_Data_
◆ ◆ ◆
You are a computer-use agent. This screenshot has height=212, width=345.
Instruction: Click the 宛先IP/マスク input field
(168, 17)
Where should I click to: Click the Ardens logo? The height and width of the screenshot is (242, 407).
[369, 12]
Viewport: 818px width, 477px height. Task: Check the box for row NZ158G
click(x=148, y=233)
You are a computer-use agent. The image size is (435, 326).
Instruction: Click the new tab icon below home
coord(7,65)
◆ ◆ ◆
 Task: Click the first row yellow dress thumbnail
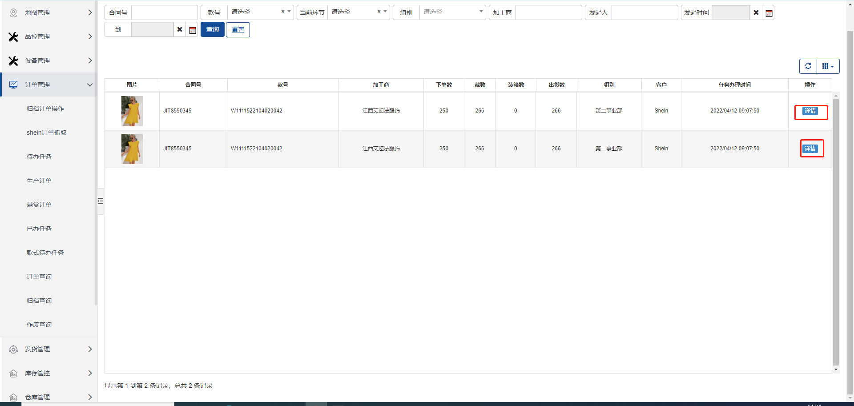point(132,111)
◆ ◆ ◆
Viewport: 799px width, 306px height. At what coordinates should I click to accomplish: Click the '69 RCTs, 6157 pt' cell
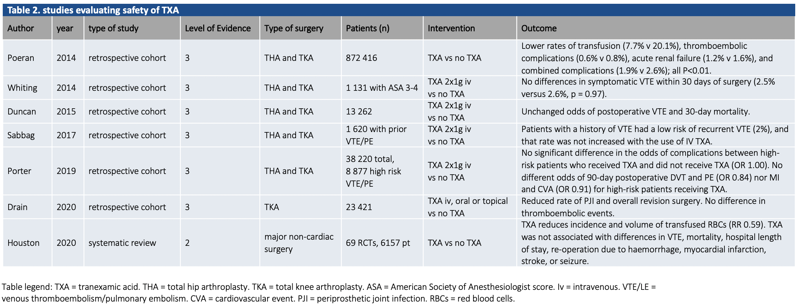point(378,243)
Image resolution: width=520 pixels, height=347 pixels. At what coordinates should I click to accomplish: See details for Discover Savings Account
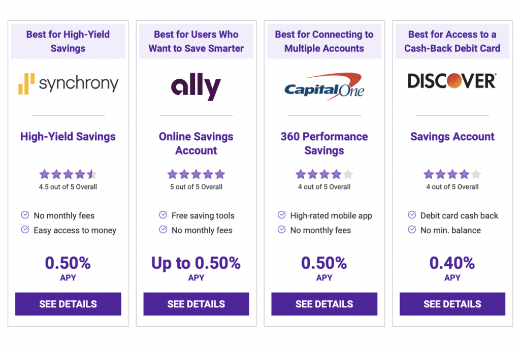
◆ ◆ ◆
_Activity_
Only lines of the material that contain the word "agent" belong in the answer; copy each one.

_Your response_
You are a computer-use agent. This screenshot has height=212, width=345.
You are a computer-use agent. The image size is (435, 326).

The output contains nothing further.